Assessing the ecotoxicological risk of nicosulfuron on maize using multi-source phenotype data and hyperspectral imaging

Abstract

Herbicide-induced toxicity in maize crops poses significant challenges for agricultural management. Traditional assessment methods for herbicide toxicity in crops often show inconsistent accuracy. This study explores rapid and non-invasive techniques for evaluating herbicide toxicity, focusing on the physiological, biochemical, and growth responses of maize varieties subjected to two concentrations of nicosulfuron.
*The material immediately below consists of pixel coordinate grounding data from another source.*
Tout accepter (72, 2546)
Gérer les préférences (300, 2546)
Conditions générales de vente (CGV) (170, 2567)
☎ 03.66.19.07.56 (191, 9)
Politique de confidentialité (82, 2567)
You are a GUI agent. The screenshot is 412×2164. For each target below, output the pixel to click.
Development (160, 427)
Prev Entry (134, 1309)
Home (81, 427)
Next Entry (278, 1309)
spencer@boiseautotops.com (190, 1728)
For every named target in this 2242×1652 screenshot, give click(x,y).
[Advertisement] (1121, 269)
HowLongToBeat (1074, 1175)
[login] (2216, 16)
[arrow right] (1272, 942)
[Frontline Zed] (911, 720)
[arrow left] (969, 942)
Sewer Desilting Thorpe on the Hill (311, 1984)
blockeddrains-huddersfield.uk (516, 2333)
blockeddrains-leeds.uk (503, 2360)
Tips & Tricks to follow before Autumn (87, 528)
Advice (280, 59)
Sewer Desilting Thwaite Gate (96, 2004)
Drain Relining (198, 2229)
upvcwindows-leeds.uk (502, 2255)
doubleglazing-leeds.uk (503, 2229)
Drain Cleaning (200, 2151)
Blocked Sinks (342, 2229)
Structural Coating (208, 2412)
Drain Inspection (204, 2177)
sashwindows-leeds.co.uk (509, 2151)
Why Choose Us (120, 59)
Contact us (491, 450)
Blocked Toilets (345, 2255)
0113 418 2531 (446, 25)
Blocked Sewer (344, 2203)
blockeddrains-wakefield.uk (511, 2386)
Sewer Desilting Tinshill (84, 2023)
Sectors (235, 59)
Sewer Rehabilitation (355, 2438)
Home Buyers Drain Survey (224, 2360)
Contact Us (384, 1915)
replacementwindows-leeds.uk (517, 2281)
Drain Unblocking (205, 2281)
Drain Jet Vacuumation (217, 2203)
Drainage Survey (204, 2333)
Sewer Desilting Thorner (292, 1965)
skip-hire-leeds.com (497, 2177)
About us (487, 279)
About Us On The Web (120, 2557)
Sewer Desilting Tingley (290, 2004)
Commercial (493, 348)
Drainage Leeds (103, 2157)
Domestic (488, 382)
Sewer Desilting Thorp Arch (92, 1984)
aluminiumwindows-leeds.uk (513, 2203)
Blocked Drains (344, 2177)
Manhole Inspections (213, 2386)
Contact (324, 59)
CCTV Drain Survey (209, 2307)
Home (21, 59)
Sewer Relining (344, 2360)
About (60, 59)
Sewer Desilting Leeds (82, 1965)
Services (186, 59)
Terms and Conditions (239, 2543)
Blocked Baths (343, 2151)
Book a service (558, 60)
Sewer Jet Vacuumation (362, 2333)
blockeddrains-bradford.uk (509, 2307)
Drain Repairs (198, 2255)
We developed a comprehensive toxicity evaluation model to classify samples into three toxicity levels, showing a strong correlation (r = 0.95) with traditional tassel stage toxicity assessments. Additionally, we used hyperspectral imaging coupled with deep learning techniques to predict early toxicity levels in maize following herbicide exposure. After 4 days of herbicide treatment, our ToxicNet model using spectral data achieved an impressive 89.66 % accuracy in predicting nicosulfuron toxicity levels, facilitating early detection. Furthermore, by integrating leaf spectral data, Soil-Plant Analysis Development (SPAD) values and water content, the ToxicNet-MS model achieved a remarkable prediction accuracy of 91.38 %. Notably, this model demonstrated robust generalization across different years and planting seasons, with accuracies of 83.33 % and 89.89 %, respectively. These results significantly outperformed traditional machine learning methods (Support Vector Machine, Random Forest), classical deep learning models (Multilayer Perceptron, AlexNet), and the spectral-based ToxicNet model. This advancement offers a promising, early, and non-invasive solution for assessing herbicide-induced toxicity in maize crops, ultimately benefiting both sustainable agricultural practices and effective crop management.